The heyday of “sweet potato silk” production and development in history was the 1920s, with most of it concentrated in Shiqiao, Nanhai County, and Lunjiao, Shunde County, in the Pearl River Delta, with thousands of silk weaving factories, most of which also engaged in sweet potato dyeing. There were over 30,000 silk weaving machines, over 500 drying yards, and three to four thousand workers engaged in silk weaving and sweet potato dyeing. The annual output of sweet potato silk was 2 to 2.5 million meters.
In the 1930s, during the reign of Chen Jitang (styled Bonan), efforts were made to build a prosperous Guangdong society and revitalize the Guangdong economy, with sericulture listed as the economic lifeline of Guangdong. The Guangdong provincial government organized domestic and foreign experts to conduct field investigations on the sericulture industry in the province. In July 1933, the provincial government ordered the establishment of a comprehensive implementation zone for revitalizing the sericulture industry in Shunde Dalang “Shi’ermu” (place name), directly under the Guangdong Provincial Construction Department. The comprehensive implementation zone was divided into six sub-districts, with Lunjiao being the most important one. Later, after repeated research and evidence collection by the provincial government, it was decided to establish a “Bonan Central Model Silkworm Village” in Lunjiao, to cultivate it into a demonstration base for sericulture industry in the province and even the country.
In the 1940s and 1950s, sweet potato silk was once popular in Lingnan as a unique summer clothing fabric.

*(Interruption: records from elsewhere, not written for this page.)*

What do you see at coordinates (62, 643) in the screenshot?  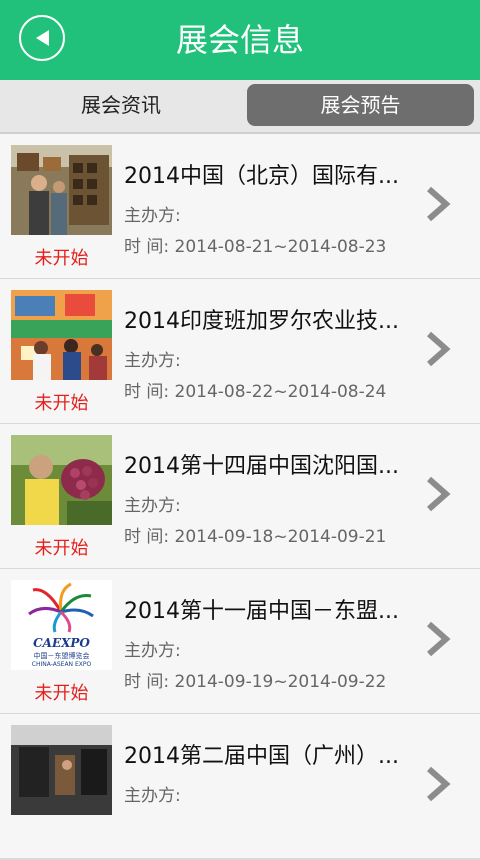 I see `logo-main-text: CAEXPO` at bounding box center [62, 643].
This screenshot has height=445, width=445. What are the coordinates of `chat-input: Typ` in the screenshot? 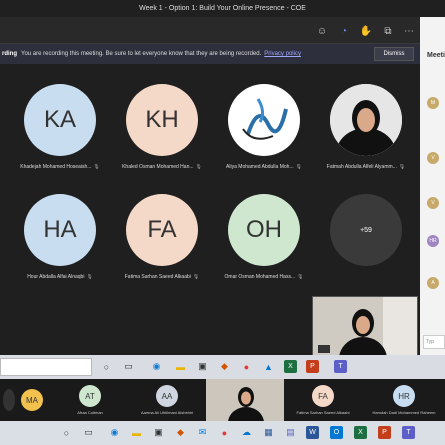 It's located at (434, 342).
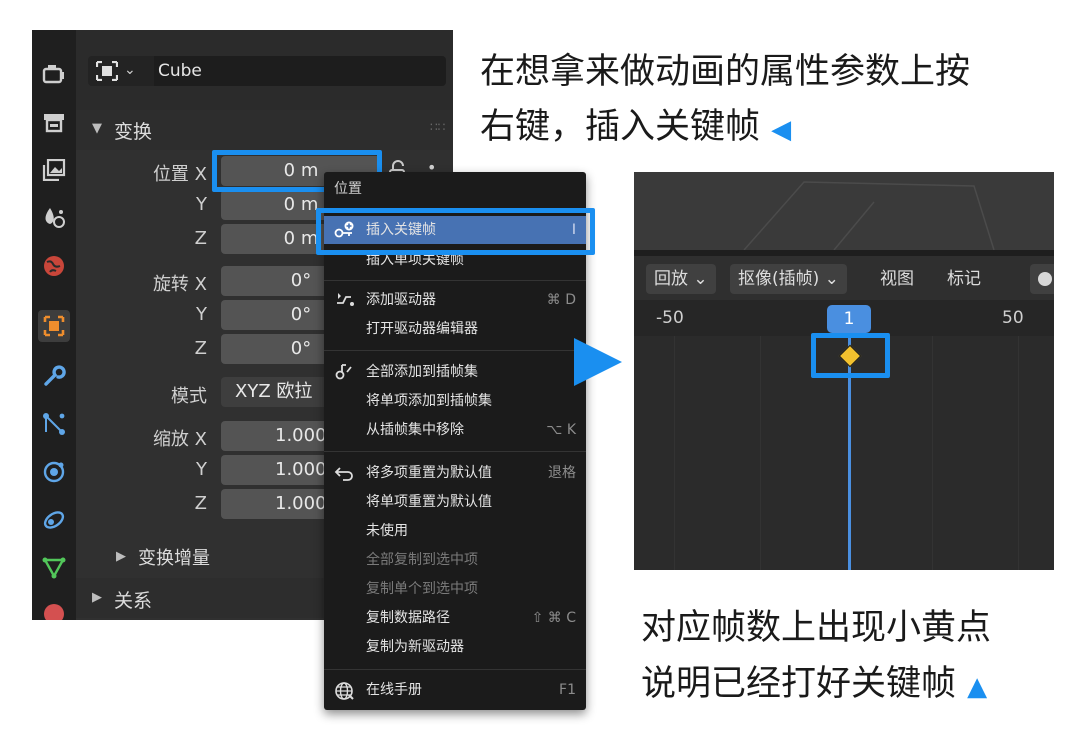 The image size is (1080, 745). I want to click on transform-section-header: ▼ 变换 ∷∷, so click(264, 130).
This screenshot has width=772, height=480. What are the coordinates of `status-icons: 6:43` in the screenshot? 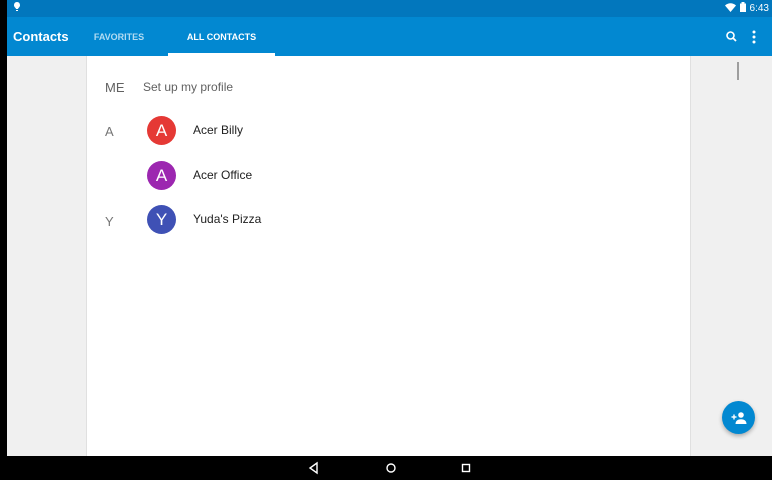 It's located at (746, 8).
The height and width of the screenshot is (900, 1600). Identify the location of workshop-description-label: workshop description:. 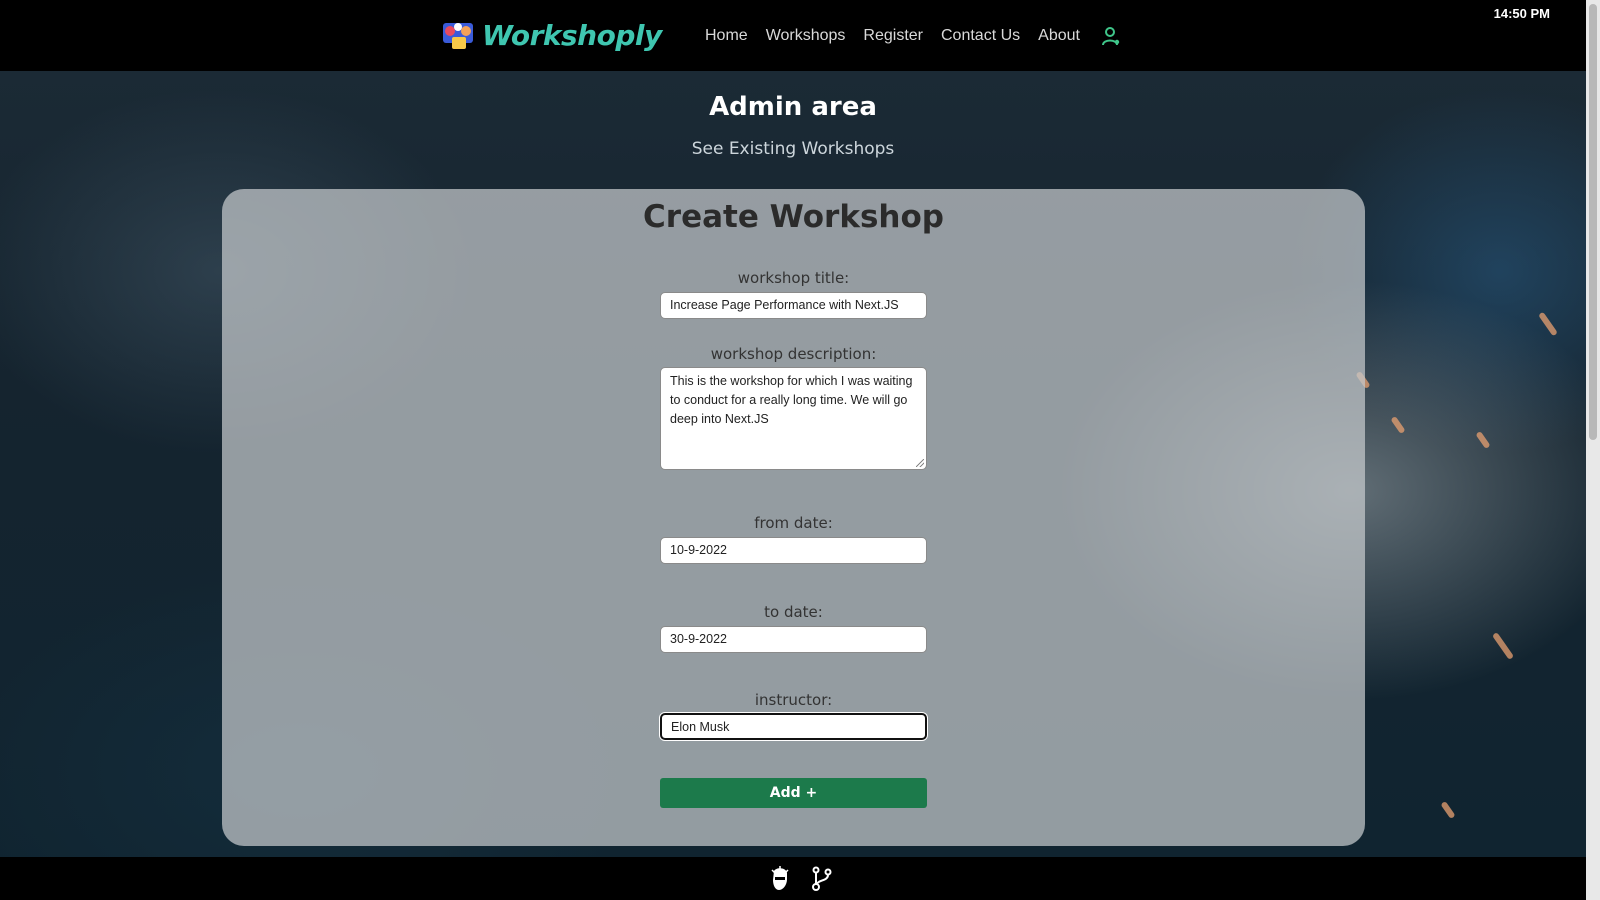
(794, 354).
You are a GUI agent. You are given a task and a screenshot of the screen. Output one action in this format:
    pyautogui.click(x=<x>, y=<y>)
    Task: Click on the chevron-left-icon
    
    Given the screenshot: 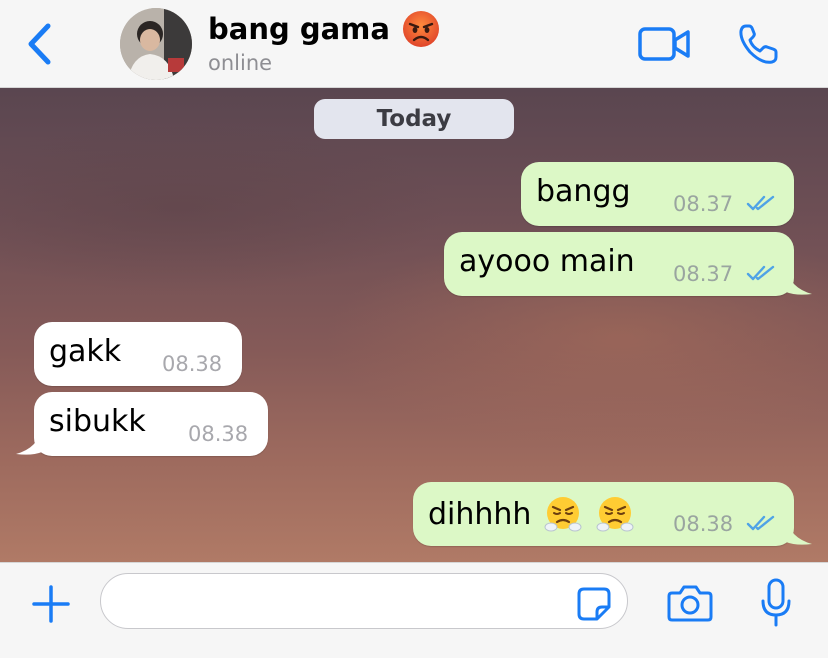 What is the action you would take?
    pyautogui.click(x=40, y=44)
    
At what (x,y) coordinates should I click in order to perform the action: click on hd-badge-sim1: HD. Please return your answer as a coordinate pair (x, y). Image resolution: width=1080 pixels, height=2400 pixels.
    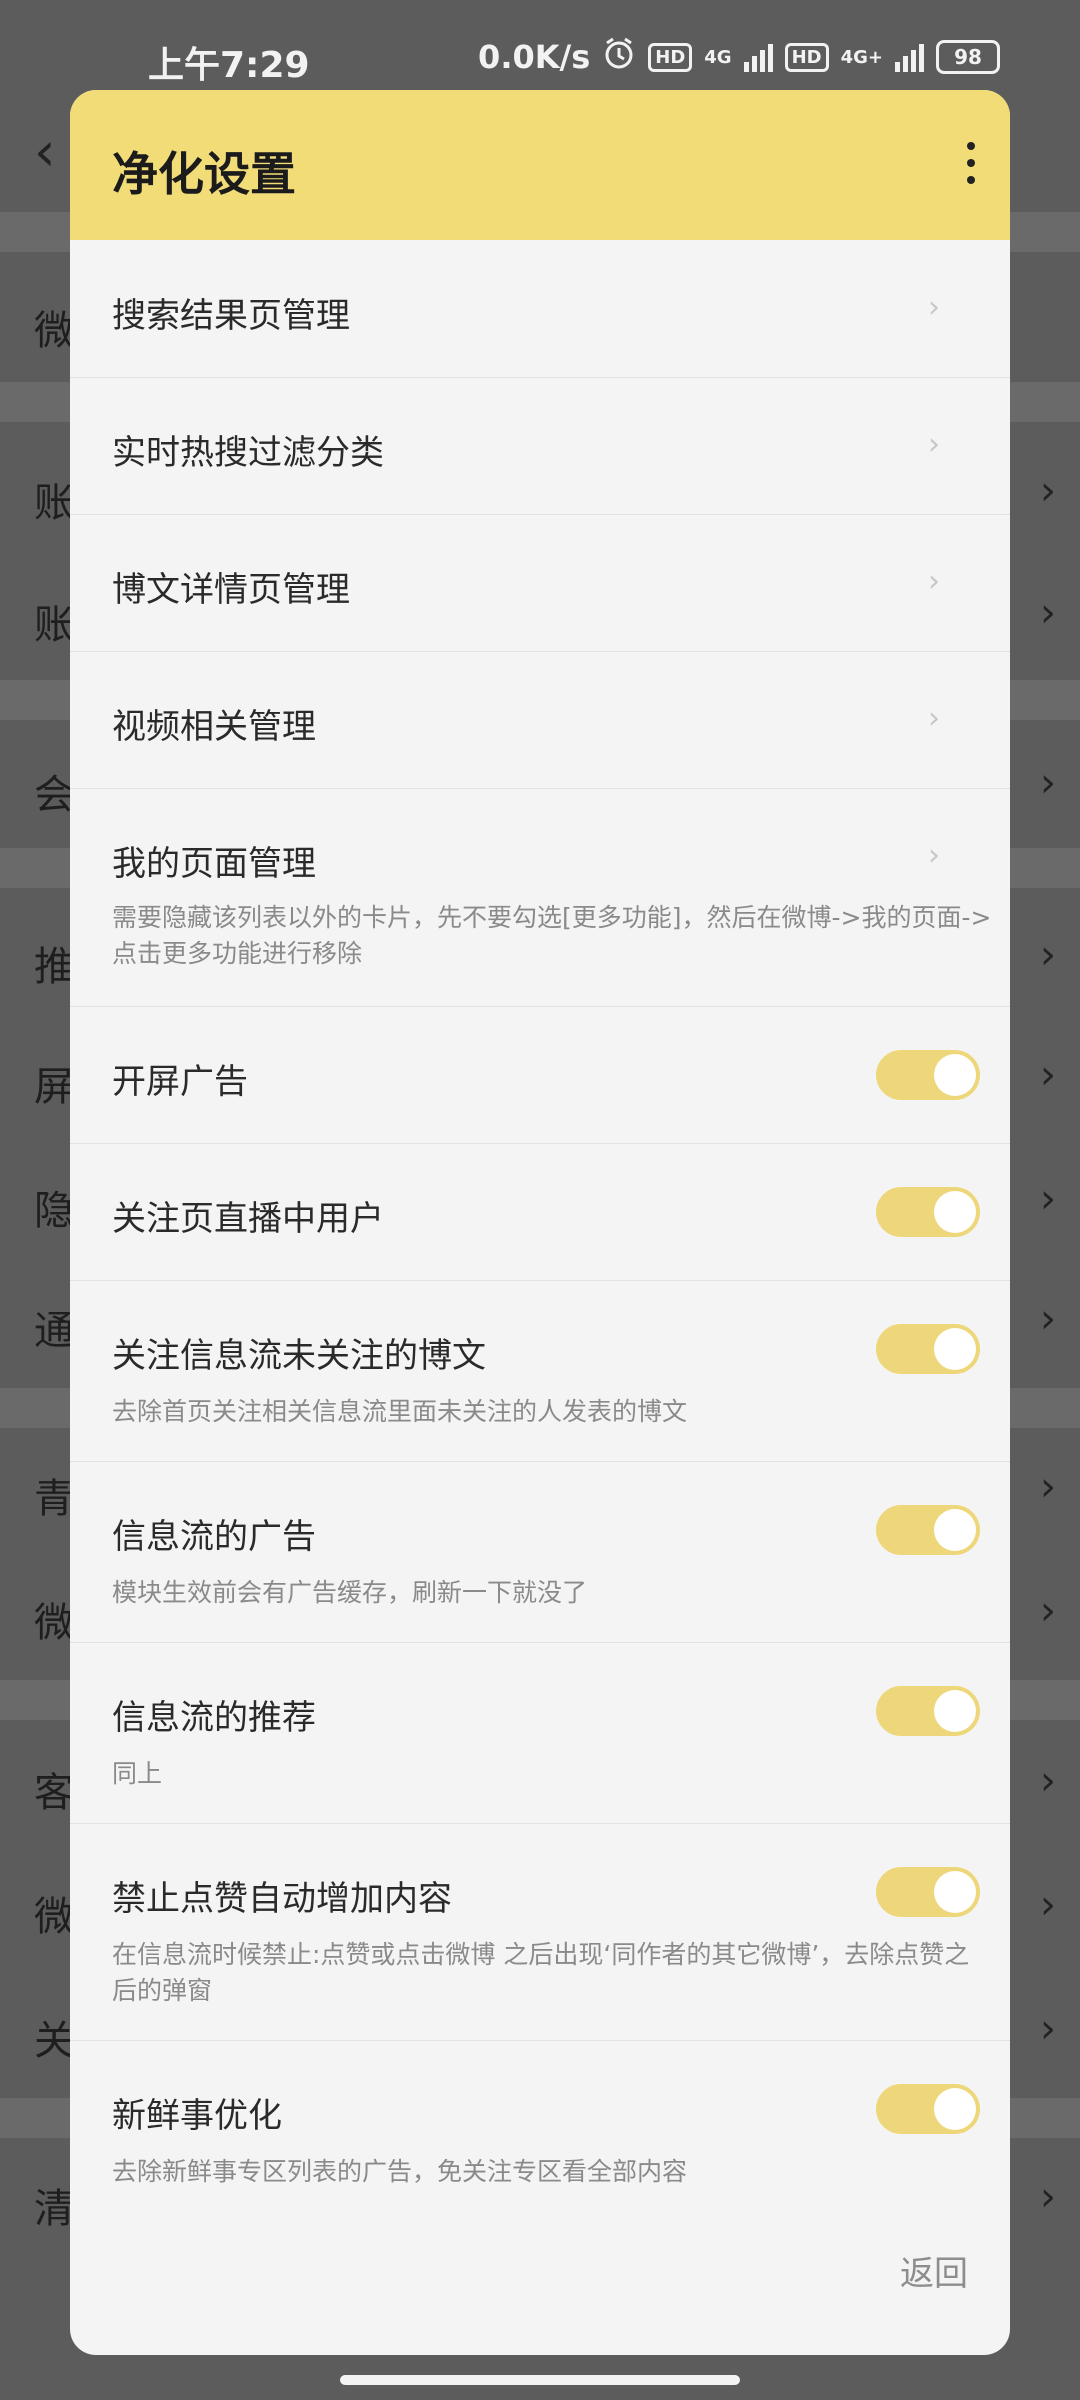
    Looking at the image, I should click on (670, 57).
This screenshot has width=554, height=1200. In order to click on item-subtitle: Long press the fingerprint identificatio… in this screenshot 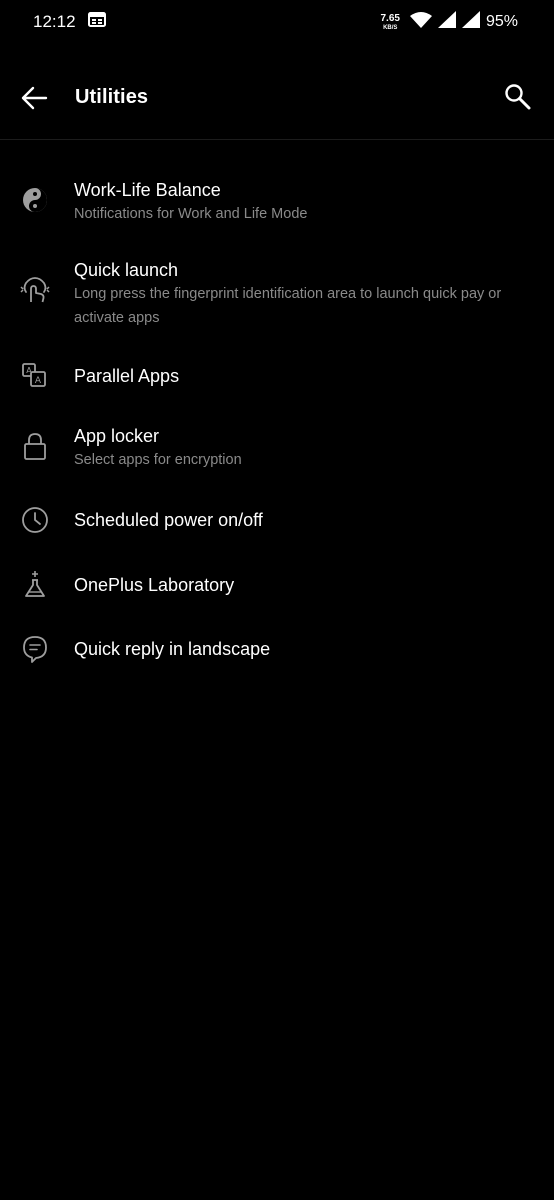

There is also a story about its origin. It is said that fishermen in the Pearl River Delta found that fishing nets became strong and durable when soaked in sweet potato dye. When they soaked their clothes in sweet potato juice, they found that they could also become strong and durable like fishing nets. Moreover, the river
mud dyed their clothes black and shiny, and the more they wore them, the softer and more durable they became. Therefore, fishermen began to soak their daily clothes while soaking their fishing nets, and this special regional silk fabric product emerged over time.
Just after the end of World War II, a worldwide economic crisis erupted following the war, and synthetic silk was invented. It was much cheaper than real silk, and major silk-using countries in Europe and America gradually replaced tussah silk with synthetic silk to produce silk fabrics. The Guangdong silk industry suffered a serious blow, plummeting, and Lunjiao was no exception. By 1949, most sweet potato dyeing factories were on the verge of bankruptcy, and Foshan City had only 50 silk weaving and sweet potato dyeing factories, most of which were either shut down or semi-shutdown.
In the early days of the founding of the People’s Republic of China, the government organized production for self-rescue, mutual assistance, cooperative operation, and public-private partnerships, adjusting and merging sweet potato silk production households and factories, and establishing new factories. For example, Foshan City and Shunde County successively established independent Foshan sweet potato dyeing factories and Lunjiao sweet potato dyeing factories, no longer depending on silk weaving factories.
On September 18, 2020, six national departments issued the “Action Plan for the High-Quality Development of the Sericulture and Silk Industry (2021-2025),” which called for the protection and utilization of silk cultural heritage and the promotion of the inheritance and innovation of non-material cultural heritage such as Cantonese Cloud Silk.